[Edit]: Looks like the Plex web forums is having difficulty rendering the artist’s name because it uses some non-standard emojis. For readability, I’ve simplified the name to use the normal eye emoji rather than the speech bubble eye. The actual name can be seen in the included screenshots.
Hi all,
I recently added a music artist named to my Plex music library. As you can see, the artist name is entirely emojis. I’ve noticed that this has caused Plex some issues when sorting this artist in the library. In particular, the actual sorting of this artist in the library differs than what the alphabetical listing that appears near the right scrollbar indicates.
In the alphabetical sidebar list (#ABC…XYZ…猫:eye:), the eye emoji is usually sorted at the bottom, after the non-latin characters. However, more often than not, the artist is sorted in the library immediately before artists whose name begins with numeric characters.

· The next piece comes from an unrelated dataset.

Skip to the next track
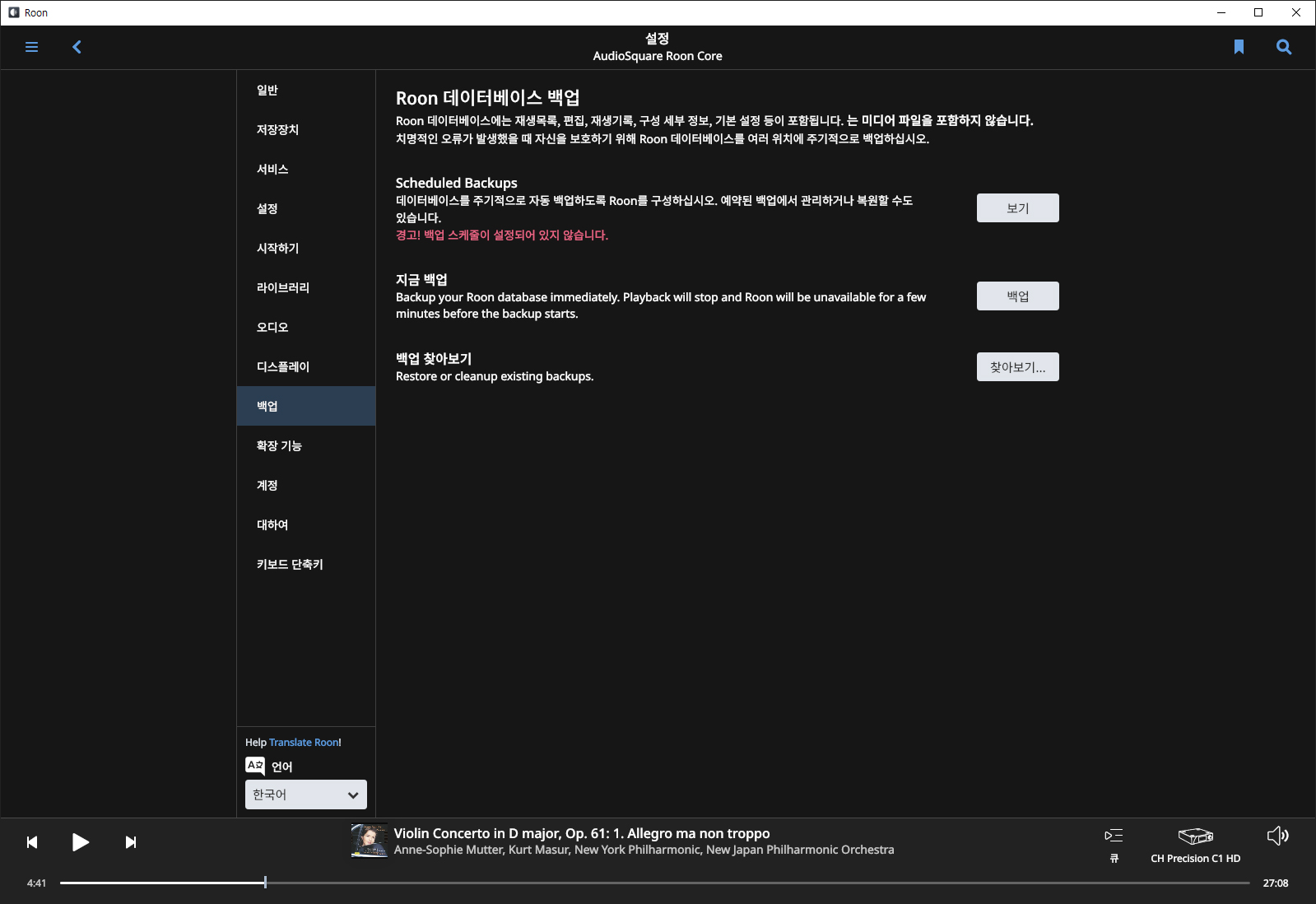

This is fairly consistent across platforms: Plexamp sorts like this in all cases, whereas Plex’s web interface sorts in this way only when sorting by Album > Album artist; sorting by Artist actually results in being sorted at the end of the list where the scrollbar indicates it should be.
I’ve included some screenshots below that hopefully help illustrate what I mean, but if you need any more information, please don’t hesitate to reach out!
In both cases, I use the emoji values as the folder name and the sort name value. And for what it’s worth, Linux sorts this artist immediately before the numerical artists, just like the Plex library is doing in most cases.
And here’s the artist profile on MusicBrainz. You’ll notice that the “artist sort” value is listed as “eye click”, so theoretically I could sidestep the problem by using a more “normalized” sort value. However, I dislike using different sort values for most artists and albums in my library, so I have a script to override this value with the default artist name when using MusicBrainz Picard. I also ensure that Picard saves files and folders with Windows-compatible names/characters only, meaning that this emoji representation appears to be valid.
Tangent for anyone interested in why I do this...
I feel like it solves a couple of problems that I often encounter:
when looking for or other artists with non-latin names in my library, I’m going to look for them by their visual representation since I’m a visual learner, and not by their spoken translation that in many cases I might not know (especially for independent vaporwave artists); and
it allows me finer control over the “The Cure vs Cure, The” and “David Bowie vs Bowie, David” problems, as I prefer to simply sort on the artist’s chosen stage name to avoid confusing inconsistencies (“Bowie, David” makes sense to me but “Rock, Aesop” does not, for example, and mixing the two modes makes finding anything into a chore).
Regardless of my personal preferences on artist name representation though, I think the main issue here is the discrepancy between how the value is sorted in the library vs how the sidebar indicates that the library is sorted, as well as the inconsistency in sorting across platforms. I personally have no strong opinion on where the artist should be sorted, just that it should be represented accurately and consistently by whatever algorithm determines it.
My advice would have been to add a custom Artist Sort, like “eye click,” but you’ve already addressed that. Hopefully one of the ninjas will either have other advice, or will report the issue to the developers.